Ci sono altre forme di antisemitismo, c'è da dire che oggi ci siamo occupati degli zingari, c'è l'antisemitismo, ci sono altre forme di criminalizzazione e persecuzione, questo è un terreno assolutamente friabile nel quale spesso casca l'asino, nel senso che è molto trasversale. Esiste un antisemitismo di tipo nazifascista, con la sua specificità, ma c’è anche un antisemitismo di sinistra, spesso frammisto e mascherato da antisionismo, in cui – come sempre – ignoranza e pregiudizi si sostengono a vicenda.
Uno dei classici esempi degli indicatori dell'antisemitismo, esempio che riguarda anche l’antiziganismo, è quello relativo al loro numero: in Italia gli ebrei sono circa trentamila, ma il numero medio indicato nei sondaggi è un milione, e questo dà un'idea della stima del pericolo e dell'influenza percepiti ecc. Lo stesso riguarda anche gli zingari.
A Milano, tra le cose che si potrebbero dire, c'è l'Ufficio nomadi e stranieri che si occupa anche degli zingari e a Milano gli zingari sono per due terzi cittadini italiani, milanesi nati a Milano. In più non sono nomadi perché il nomadismo è vietato quindi nessuno può girare se non alcuni gruppi irregolari, ma ormai il nomadismo è stato stroncato da una serie di leggi regionali o statali. Oggi anche un bravo gagio come noi, in giacca e cravatta, può comprarsi un camper ma non può fare il nomade, devi avere una residenza e puoi andare solo nei campeggi autorizzati.
Occhio: c'è una poesia di Brecht che non ricordo a memoria (più o meno recita così: prima hanno arrestato gli zingari, e non me ne sono interessato perché non sono zingaro, poi gli ebrei, e non me ne sono interessato perché non sono ebreo, ecc. poi quando hanno arrestato me non c'era più nessuno a protestare).
Noi possiamo ampiamente fregarcene degli zingari e della loro situazione e i leghisti dimostrano benissimo come si possa vivere felicemente senza avere alcuna simpatia – anzi – per gli zingari.

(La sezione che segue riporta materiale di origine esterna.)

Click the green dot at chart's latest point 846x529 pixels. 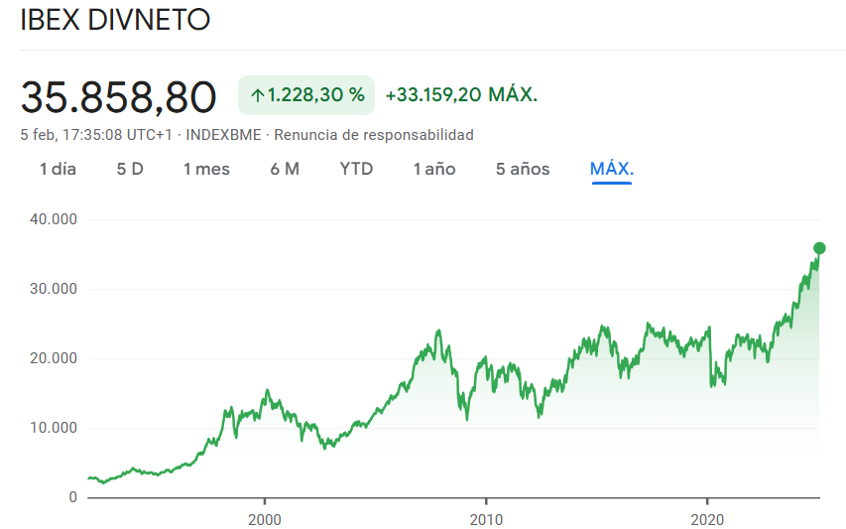(x=819, y=248)
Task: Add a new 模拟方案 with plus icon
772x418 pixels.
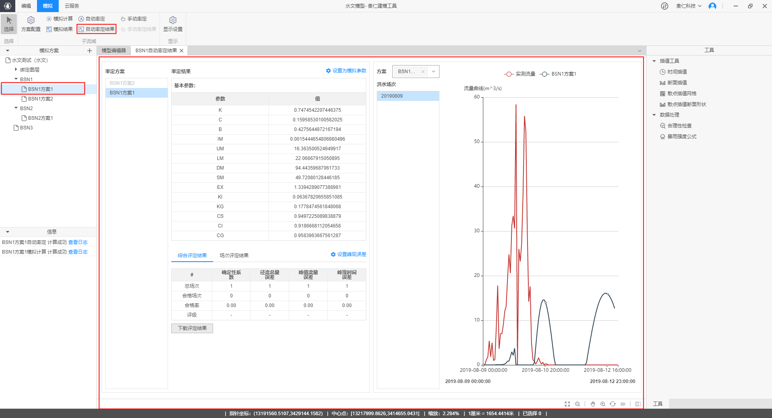Action: click(89, 51)
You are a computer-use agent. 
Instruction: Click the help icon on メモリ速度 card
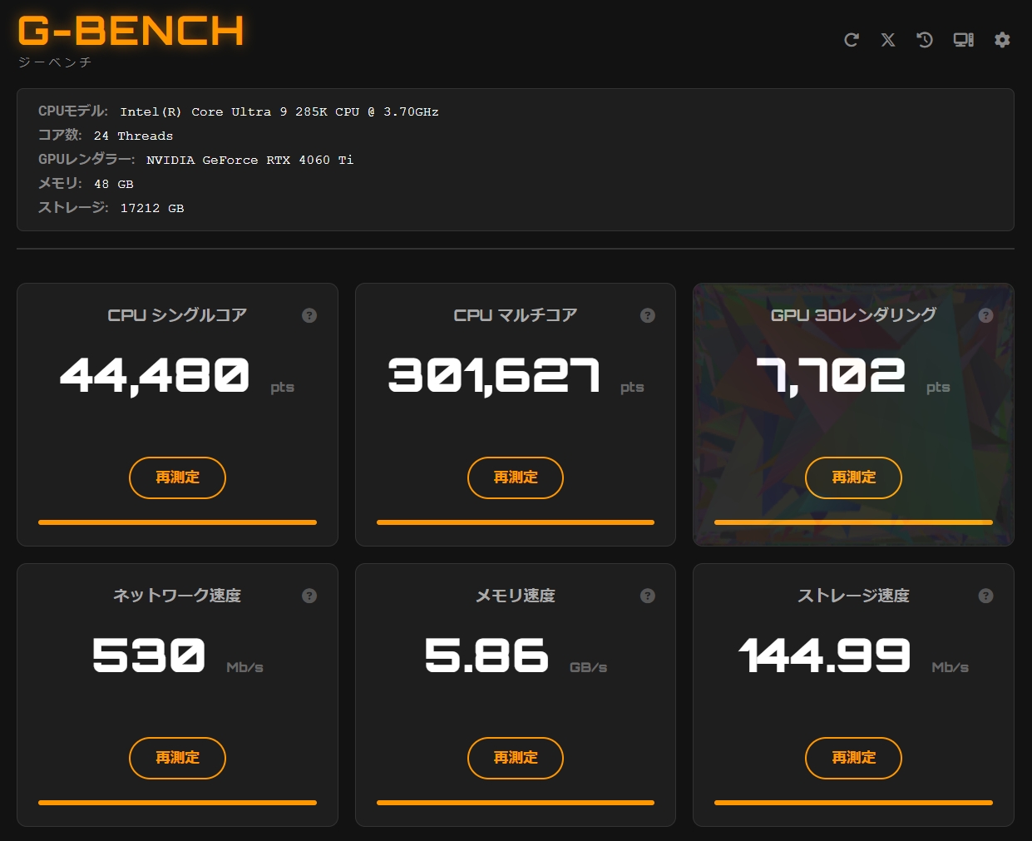pyautogui.click(x=647, y=596)
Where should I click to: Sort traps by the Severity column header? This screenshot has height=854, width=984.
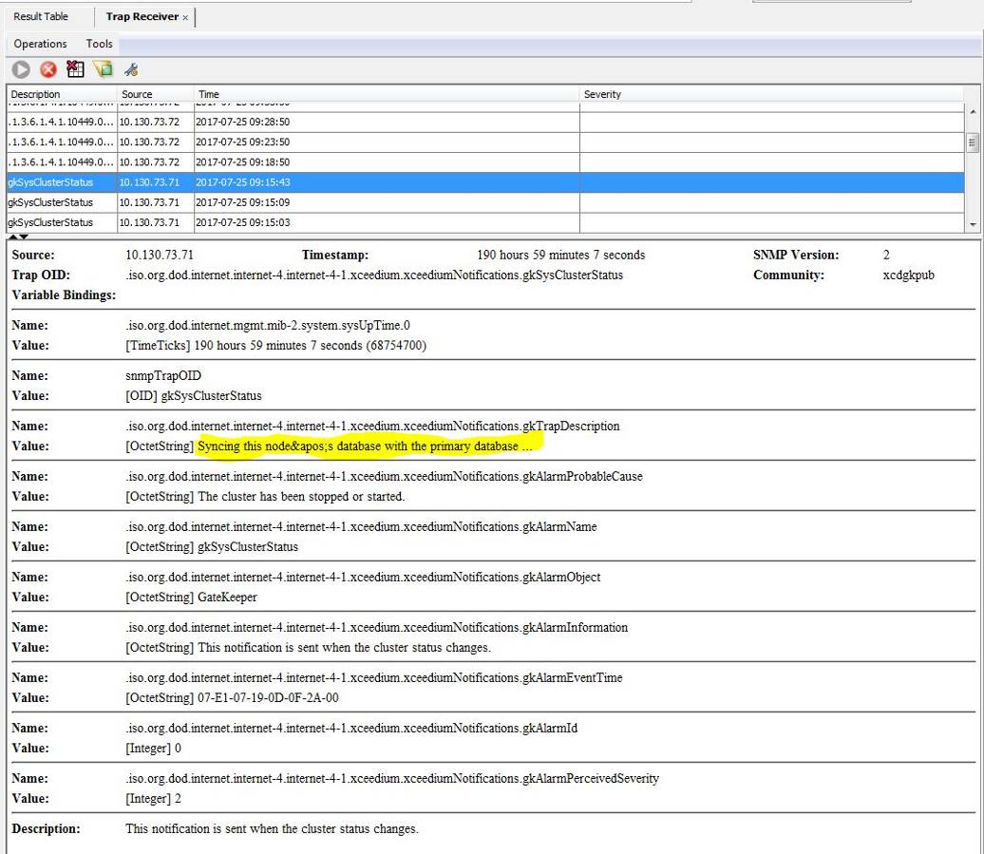coord(602,94)
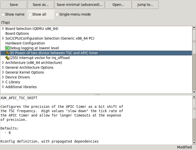The width and height of the screenshot is (196, 150).
Task: Click Jump to... button
Action: 145,5
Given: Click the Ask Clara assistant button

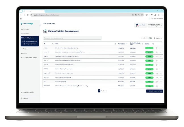Looking at the screenshot, I should 140,25.
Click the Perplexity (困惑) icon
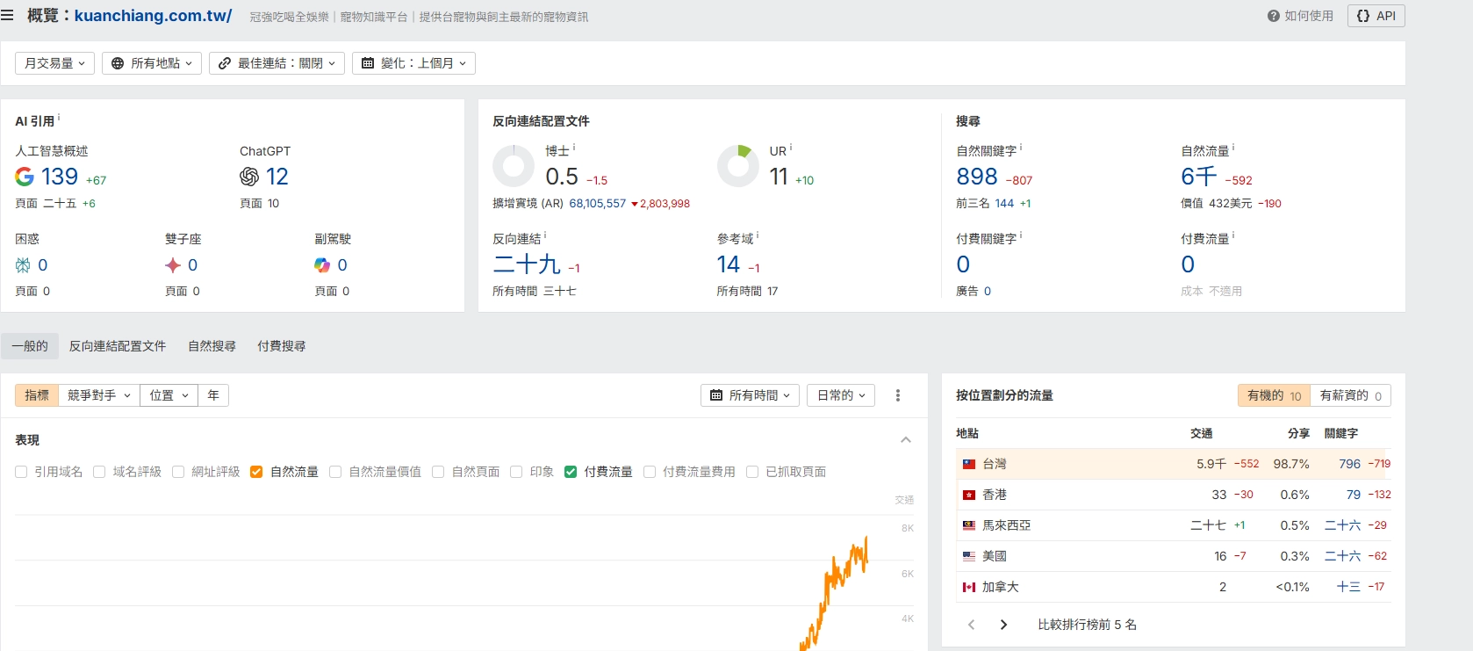The image size is (1473, 651). [x=23, y=265]
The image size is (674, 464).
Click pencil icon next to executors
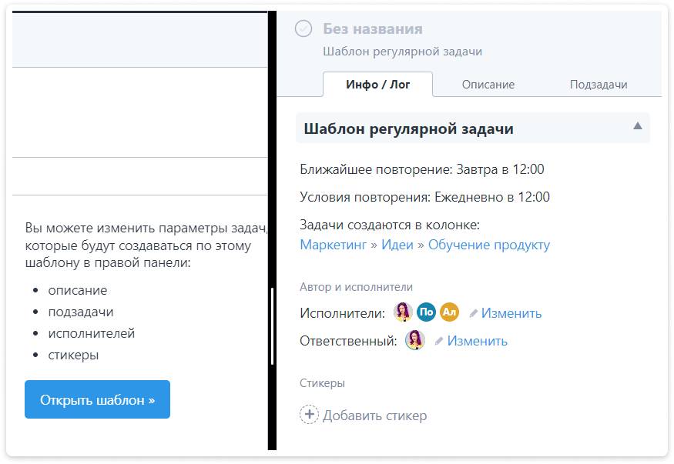pyautogui.click(x=474, y=314)
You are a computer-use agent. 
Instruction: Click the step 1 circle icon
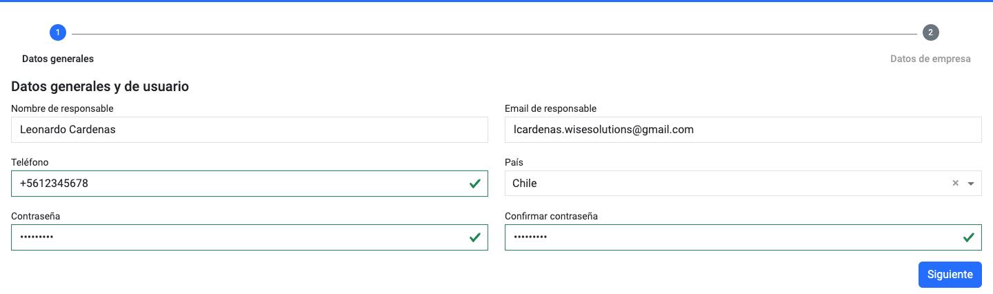coord(57,32)
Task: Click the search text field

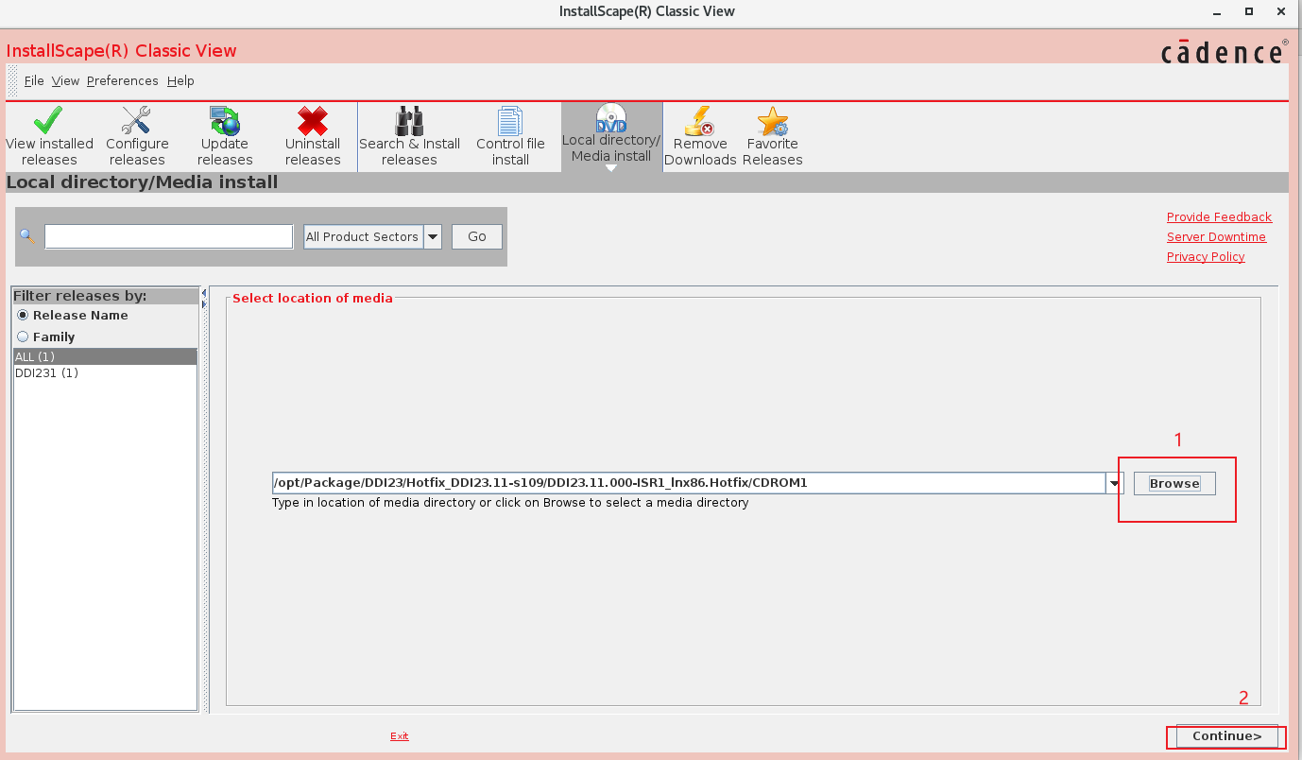Action: [168, 237]
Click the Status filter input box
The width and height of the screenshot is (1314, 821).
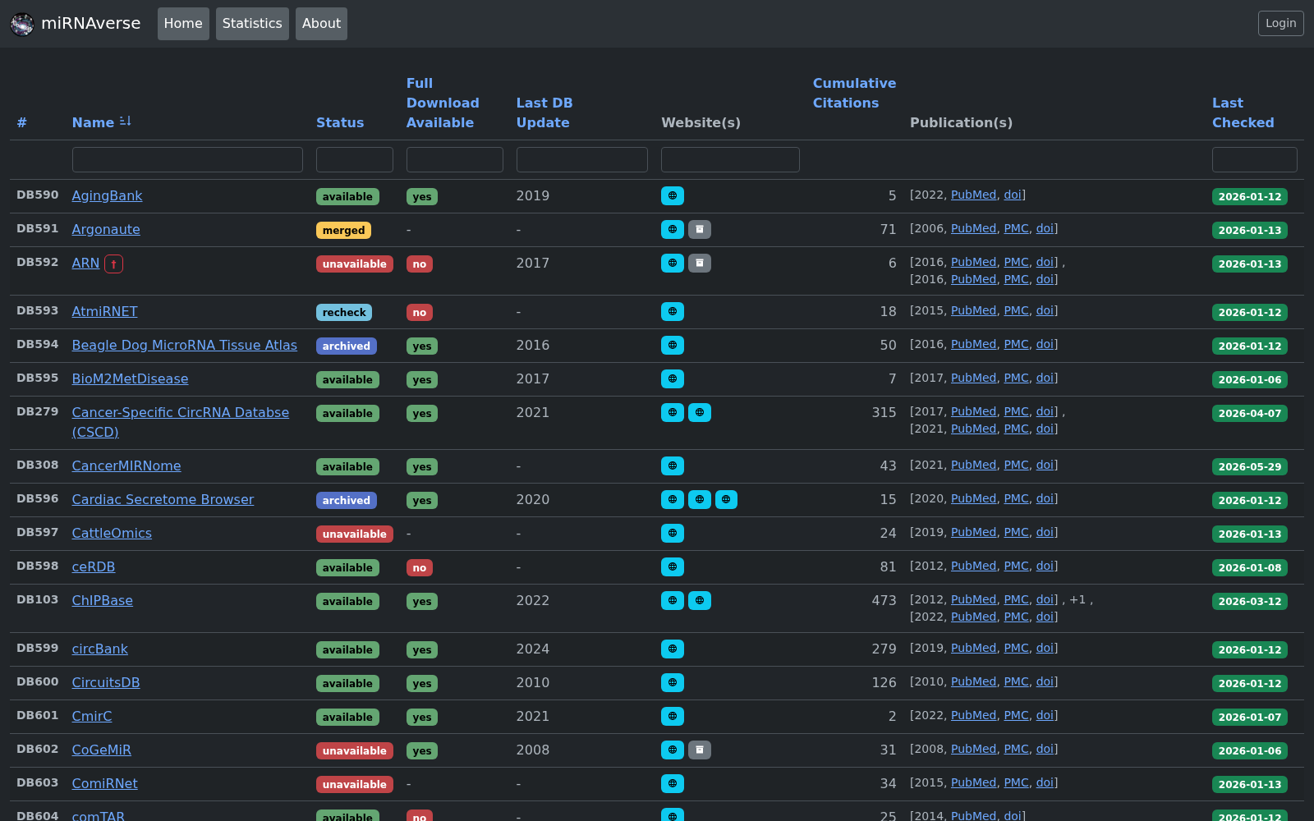(x=355, y=159)
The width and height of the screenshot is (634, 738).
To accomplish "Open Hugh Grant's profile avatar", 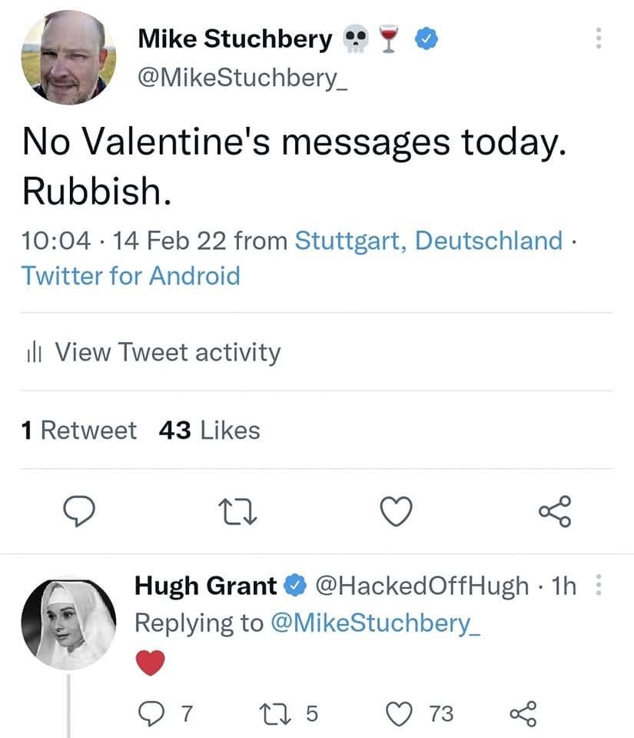I will [x=68, y=623].
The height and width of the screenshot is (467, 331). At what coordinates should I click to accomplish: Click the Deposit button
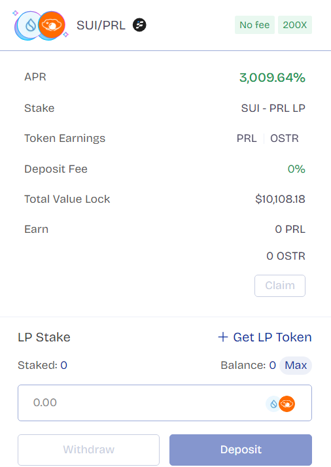(241, 450)
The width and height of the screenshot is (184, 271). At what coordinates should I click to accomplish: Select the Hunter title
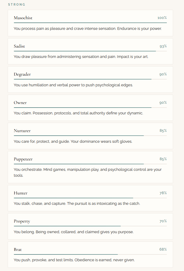tap(20, 193)
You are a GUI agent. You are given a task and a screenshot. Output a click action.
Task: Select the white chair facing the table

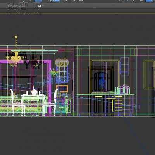coord(17,102)
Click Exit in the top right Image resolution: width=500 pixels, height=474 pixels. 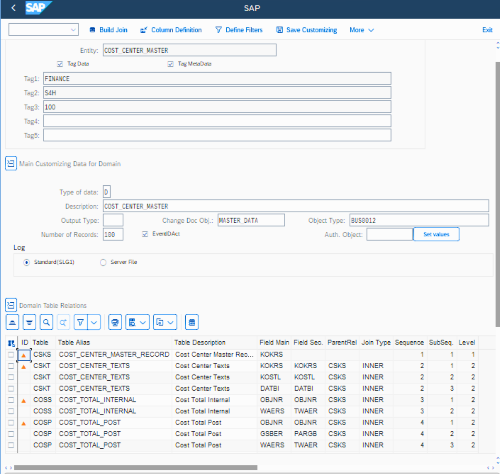pos(487,30)
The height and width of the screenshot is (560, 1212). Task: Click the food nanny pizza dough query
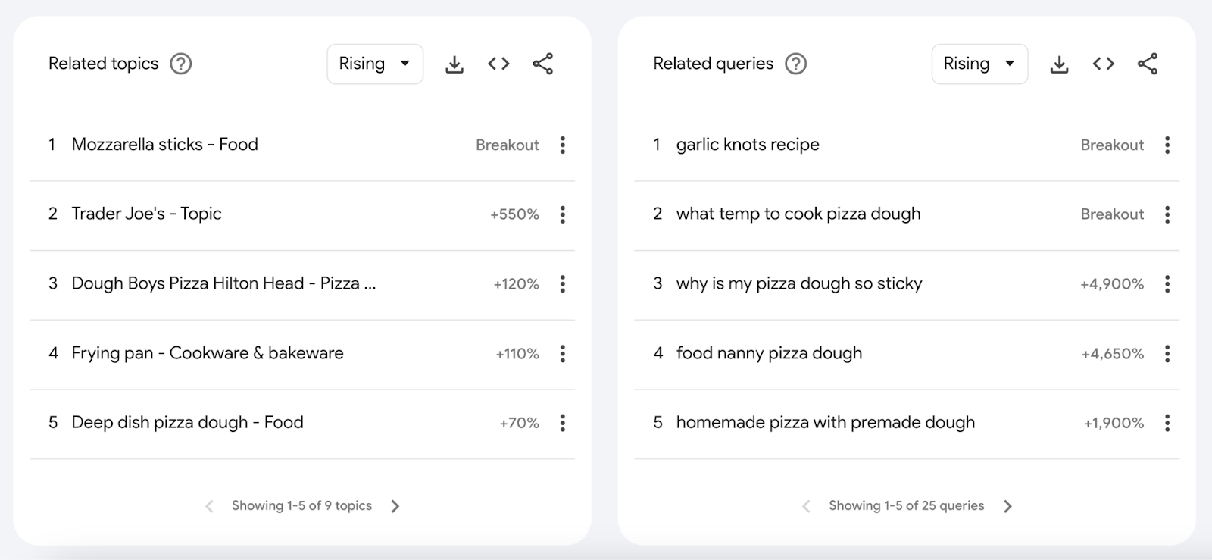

Però chi ama la libertà sa che nelle limitazioni alla libertà degli altri c'è sempre anche una limitazione alla libertà propria, e non è un discorso che riguarda solo gli altri. La forma di grande controllo sociale che in molti auspicano per gli zingari, con la rilevazione delle impronte e il resto, viene sperimentata su di loro ma alla fine ricadrà su di noi. (...).